Сергей Александрович Иванцов был сыном известного в Москве ученого протоиерея Иванцова – Платонова. Вторая фамилия была как бы ученой степенью, свидетельствовавшей о том, что данный студент Духовной Академии удостоился за свою работу особой премии митрополита Платона. Все сыновья этого протоиерея, из которых я знал двоих, Сергея и Николая, были талантливыми людьми. Особенно отличался Сергей. До сих пор не понимаю, почему он не пошел по научной карьере или не стал общественным деятелем. Умный, культурный, образованный и обаятельный, он занимал в Москве в прогрессивных кругах хорошее положение и пользовался в них известностью. Приятно в нем было и то, что он не (120) серьезничал и не был педантом. Напротив, в минуты досуга он любил выпить рюмку водки, поиграть в винт, поохотиться. Он был "человечен", и мы все любили его. Преподаватель, особенно в старших классах, он был превосходный. До сих пор помню, с каким интересом мы переводили с ним Овидия и Горация и как, благодаря ему, научились понимать красоту этих поэтов. Он был поклонником Овидия, а мне больше нравился Гораций, и мы иногда, даже во время урока, спорили с ним о достоинствах того и другого.

Отдавая своих сыновей в гимназию, родители, придерживавшиеся системы воспитания "в страхе Божием", боялись вредного влияния на них товарищеской среды, особенно, если гимназия была по своему составу демократической.
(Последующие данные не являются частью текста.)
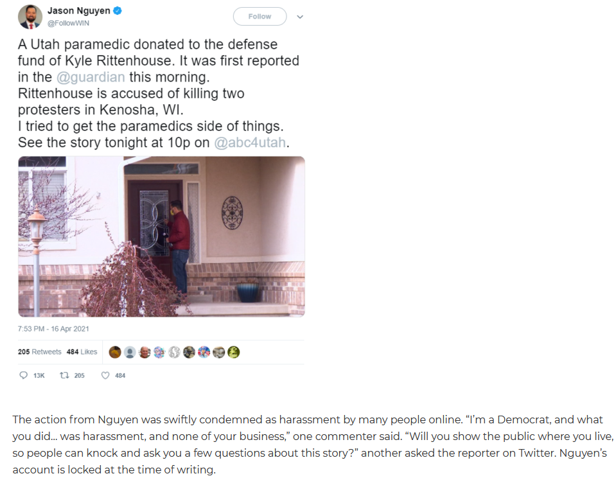Screen dimensions: 616x485
Task: Open the gray default silhouette liker avatar
Action: tap(130, 352)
Это было большим заблуждением. Каков бы ни был состав учеников, товарищеская среда была лучшим воспитателем. Так, по крайней мере, было в России времен моего детства и юношества. Детям и юношам, как я уже сказал выше, говоря о моем воспитании, присуще чувство справедливости и честности, и в коллективе эти чувства как-то особенно экзальтируются. В глазах каждого ребенка и юноши товарищеский коллектив был непререкаемым арбитром чести и справедливости. Лишь в редких случаях он не оправдывал своего престижа. И чем демократичнее была среда, тем острее в ней проявлялись эти чувства и тем строже был ее суд. Последнее было естественно и логично, потому что мальчики, принадлежавшие к семьям, испытывавшим на себе социальные приниженность и несправедливость, болезненно относились к этим вопросам. Суд товарищей принимался беспрекословно еще и потому, что он был судом равных, а не начальства, и основывался не на каких-то предвзятых принципах, а на убеждениях и взглядах общих среде. К тому же этот суд был милостивый, и если виновный исправлялся, то его вина скоро забывалась, и он опять получал равноправие.